If paramilitary style shootings were an effective deterrent to criminality and anti-social behaviour west Belfast would be a crime free utopia.

A 16-year-old was shot in the leg in Forest Street, off the Springfield Road, in West Belfast, the second attack in 24-hours.

If paramilitary style shootings were an effective deterrent to criminality and anti-social behaviour west Belfast would be a crime free utopia.

It's not and therefore they don't.

'Punishment' style shootings and beatings were a common form of summary justice throughout the Troubles.

In the context of that time, policing was almost exclusively focused on the security situation, petty crime and anti social behaviour went largely unreported.
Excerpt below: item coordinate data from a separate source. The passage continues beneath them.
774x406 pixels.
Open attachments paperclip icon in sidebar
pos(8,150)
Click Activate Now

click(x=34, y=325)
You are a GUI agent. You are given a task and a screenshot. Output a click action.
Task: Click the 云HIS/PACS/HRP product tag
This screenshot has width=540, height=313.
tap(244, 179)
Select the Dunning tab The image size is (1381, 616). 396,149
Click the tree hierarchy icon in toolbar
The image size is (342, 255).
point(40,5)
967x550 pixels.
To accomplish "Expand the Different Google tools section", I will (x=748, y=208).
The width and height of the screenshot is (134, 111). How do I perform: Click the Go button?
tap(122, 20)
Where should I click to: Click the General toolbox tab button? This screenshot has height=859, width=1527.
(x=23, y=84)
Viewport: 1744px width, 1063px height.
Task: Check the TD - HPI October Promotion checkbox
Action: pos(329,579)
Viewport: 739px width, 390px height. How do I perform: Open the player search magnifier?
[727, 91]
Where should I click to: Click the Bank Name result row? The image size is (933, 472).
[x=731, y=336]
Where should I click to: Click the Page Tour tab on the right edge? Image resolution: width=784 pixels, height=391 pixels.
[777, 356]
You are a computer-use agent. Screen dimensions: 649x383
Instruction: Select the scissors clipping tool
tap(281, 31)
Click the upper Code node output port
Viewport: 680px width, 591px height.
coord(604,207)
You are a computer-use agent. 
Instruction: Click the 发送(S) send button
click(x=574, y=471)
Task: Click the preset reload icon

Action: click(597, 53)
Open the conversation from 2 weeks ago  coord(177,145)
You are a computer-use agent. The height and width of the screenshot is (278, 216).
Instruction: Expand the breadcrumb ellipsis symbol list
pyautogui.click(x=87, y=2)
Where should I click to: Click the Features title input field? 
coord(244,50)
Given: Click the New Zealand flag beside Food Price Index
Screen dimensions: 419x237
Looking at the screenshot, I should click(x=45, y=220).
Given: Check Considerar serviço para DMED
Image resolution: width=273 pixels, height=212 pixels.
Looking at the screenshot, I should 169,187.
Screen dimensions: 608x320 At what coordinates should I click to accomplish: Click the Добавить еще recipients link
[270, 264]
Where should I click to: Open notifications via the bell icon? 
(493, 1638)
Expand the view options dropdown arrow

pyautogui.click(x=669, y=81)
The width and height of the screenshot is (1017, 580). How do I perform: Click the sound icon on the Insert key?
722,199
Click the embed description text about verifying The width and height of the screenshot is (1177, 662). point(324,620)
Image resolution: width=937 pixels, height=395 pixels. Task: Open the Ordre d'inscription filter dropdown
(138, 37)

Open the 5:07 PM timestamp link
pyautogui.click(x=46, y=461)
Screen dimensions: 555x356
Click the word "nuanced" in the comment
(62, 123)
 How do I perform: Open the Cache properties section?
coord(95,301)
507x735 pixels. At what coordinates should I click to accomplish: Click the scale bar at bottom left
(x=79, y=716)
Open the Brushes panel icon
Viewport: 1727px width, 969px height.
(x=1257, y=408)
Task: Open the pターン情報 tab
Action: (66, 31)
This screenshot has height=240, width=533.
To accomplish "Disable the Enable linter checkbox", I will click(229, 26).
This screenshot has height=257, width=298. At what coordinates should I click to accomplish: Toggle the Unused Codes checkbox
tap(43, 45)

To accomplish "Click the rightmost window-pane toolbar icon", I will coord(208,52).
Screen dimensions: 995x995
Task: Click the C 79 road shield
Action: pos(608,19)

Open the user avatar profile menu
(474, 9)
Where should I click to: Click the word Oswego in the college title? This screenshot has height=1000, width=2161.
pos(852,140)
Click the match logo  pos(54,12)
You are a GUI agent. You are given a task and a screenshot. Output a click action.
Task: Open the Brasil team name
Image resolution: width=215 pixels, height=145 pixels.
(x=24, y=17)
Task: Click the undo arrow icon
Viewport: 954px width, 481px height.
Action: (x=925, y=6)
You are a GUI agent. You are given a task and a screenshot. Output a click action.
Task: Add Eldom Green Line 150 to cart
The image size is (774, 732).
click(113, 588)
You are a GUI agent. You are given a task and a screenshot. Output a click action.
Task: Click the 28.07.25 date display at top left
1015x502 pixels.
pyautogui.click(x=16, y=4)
A victim of burglary more likely to report the crime to their nearest 'advice centre' than to the RUC.

We're now in 2017 and have undergone a period of radical policing reform and a political process that in turn has changed how many people in former republican strongholds view the PSNI.

However, the seven paramilitary style shootings that have taken place in west Belfast since the start of the year is a bloody indication of a far from normalised society.

Given there were 20 similar shootings in all of 2016, this is a marked escalation.

There have been two people shot within a mile of each other this week alone, one man shot in a random attack on a crowd of young people watching a stolen car as it sped dangerously along the busy Falls Road.

In an highly usual attack the victim, Aaron Carlin was hit by a gunman who fired four shots at leg level into the crowd.

A 16-year-old shot on Thursday evening is the second person of that age to have been shot since the start of the year.

The ramifications of such actions extend beyond the individual injures caused to the victims.

Politically it damages ongoing normalisation and creates the perception of policing no go areas.

A crackdown on the criminality and anti social behaviour by the PSNI in order to restore public confidence is the most effective way to fill a vacuum otherwise inhabited by the armed groups.

However, in places such as Divis, with the highest crime rate in Northern Ireland, that is a daunting - and to date - insurmountable task.